THE itravel network is in better shape now than before the pandemic, Managing Director Steve Labroski told travelBulletin during the company’s 2023 conference in Sydney.
The reason for the advantageous position has been the independent network’s ability to tap into the massive demand for travel over the last 12 months, one that has seen its home-based arm alone achieve record growth month-on-month since February last year.
But the business has been firing on all cylinders as well Labroksi confirmed, with the franchise and retail divisions all performing strongly in recent times, with the surging Aussie travel demand fuelling a renaissance in the sector.
“If you are a travel business and can’t [perform strongly] in this climate now then you never will,” the itravel chief declared, stating that his business had seen major growth on the back of organic demand and strong brand recognition in the marketplace.
“Today as a business, we don’t have to advertise, we don’t have to do anything, we just have to let our agents sell which is bizarre,” he said.

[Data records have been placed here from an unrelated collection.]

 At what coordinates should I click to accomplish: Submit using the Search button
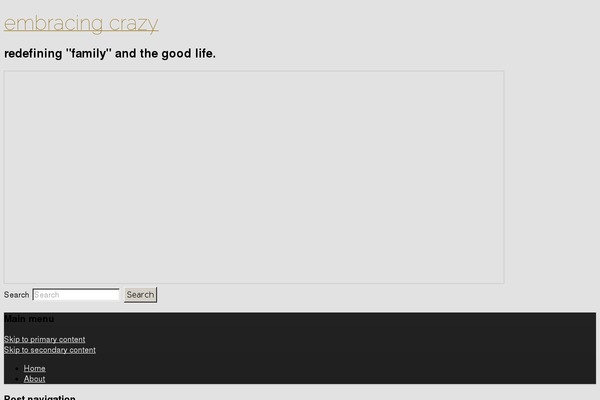pyautogui.click(x=140, y=295)
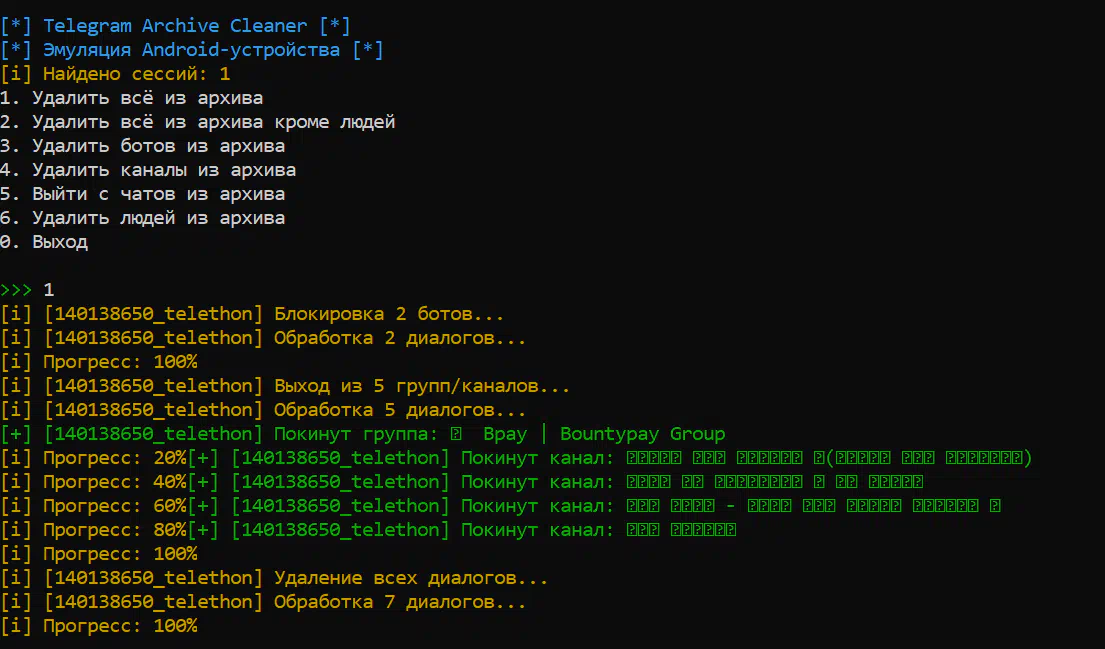Select option 3 Удалить ботов из архива
This screenshot has width=1105, height=649.
(142, 146)
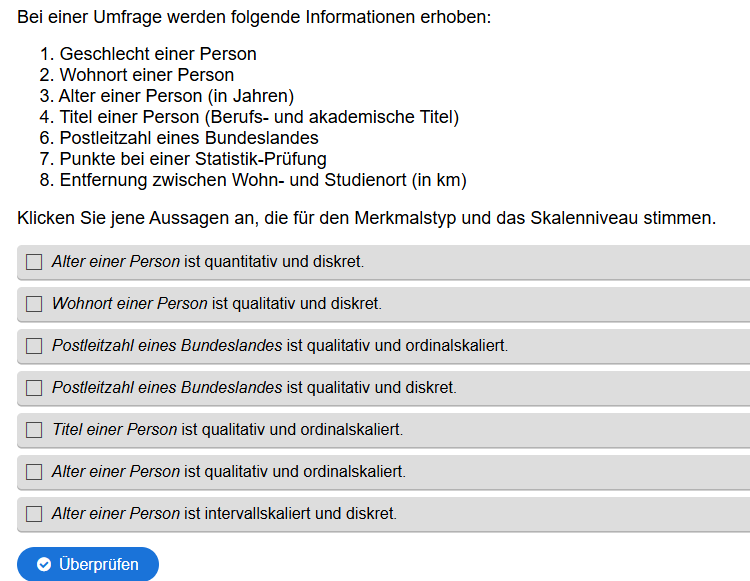The width and height of the screenshot is (750, 581).
Task: Enable checkbox Postleitzahl qualitativ und ordinalskaliert
Action: pos(34,346)
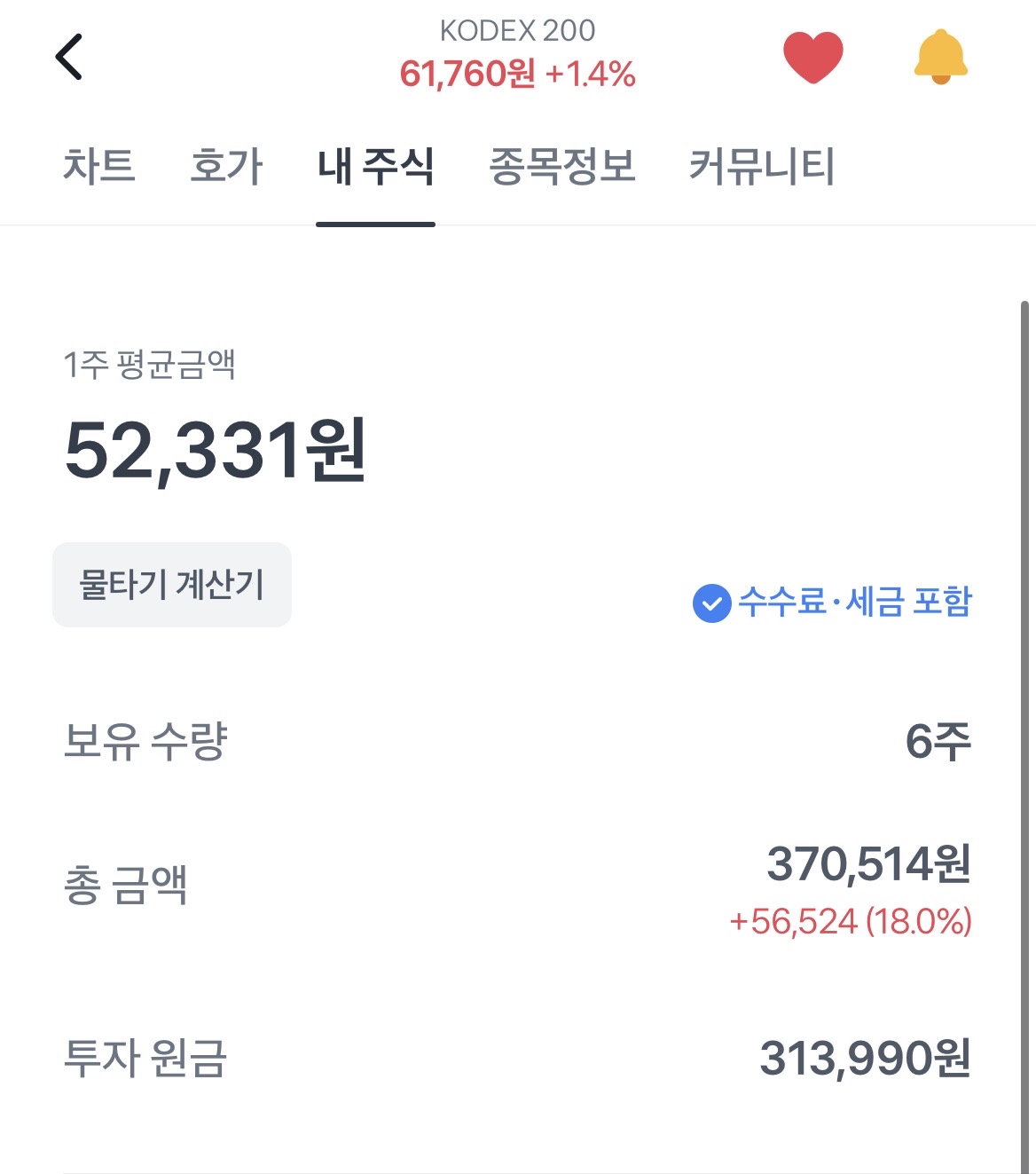Click the 1주 평균금액 label
Viewport: 1036px width, 1174px height.
149,364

“There’s no question that agents are more valued now than we were.”
Labroski added that as much as the swing toward using an agent has been a welcome gale-force wind, advisors are also poised to recoup even more business from travellers, who, because of the decimation of travel sellers, had been forced to deal directly with suppliers and wholesalers.

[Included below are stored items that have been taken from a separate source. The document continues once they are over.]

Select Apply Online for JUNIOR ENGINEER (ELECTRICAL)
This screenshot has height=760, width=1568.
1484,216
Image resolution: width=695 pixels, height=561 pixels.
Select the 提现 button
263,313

“Where suppliers were doing 7-8% direct pre-COVID, they are now doing 15-30%, but that is starting to turn and as agents return and suppliers’ staff learn how to deal with agents better, efficiency will improve and agents will claw back that business.”

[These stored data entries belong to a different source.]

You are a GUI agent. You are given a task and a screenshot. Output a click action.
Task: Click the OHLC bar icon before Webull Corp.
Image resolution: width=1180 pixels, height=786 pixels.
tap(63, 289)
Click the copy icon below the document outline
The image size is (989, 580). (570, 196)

But while Labroski hailed the record trend in sales volumes, he was quick to caution that even the strong COVID bounceback comes at a price, with agent burnout at the top of the list of negative outcomes itravel is now seeking to avoid.
“We’ve lost close to 60-65% of the industry who have disappeared, that’s a hell of a lot of people who were previously selling travel, throw into the equation that we have 100% of consumer coming at us, how does that work for the agent?”
“If we don’t get mind and body right, and we don’t know where we’re heading and we just keep taking on all that extra work, eventually burnout gets you – this is probably the biggest nightmare that the industry is not looking at,” he claimed.
In further updates, itravel revealed it is preparing to dust off and its internal wholesale product, HQ by itravel, in a bid to free up more time for its travel advisors to sell more product.
The service was hibernated due to the ongoing impacts of COVID when it launched in early 2020, at the time aggregating all of the group’s key partners in one central location, starting with hotel inventory.
“We have brought it back to life and we are now just finalising a few more details, but it is virtually live as we speak,” MD Steve Labroski confirmed.
Labroksi hopes to have more than a million hotels in inventory in only a few weeks of launching during March.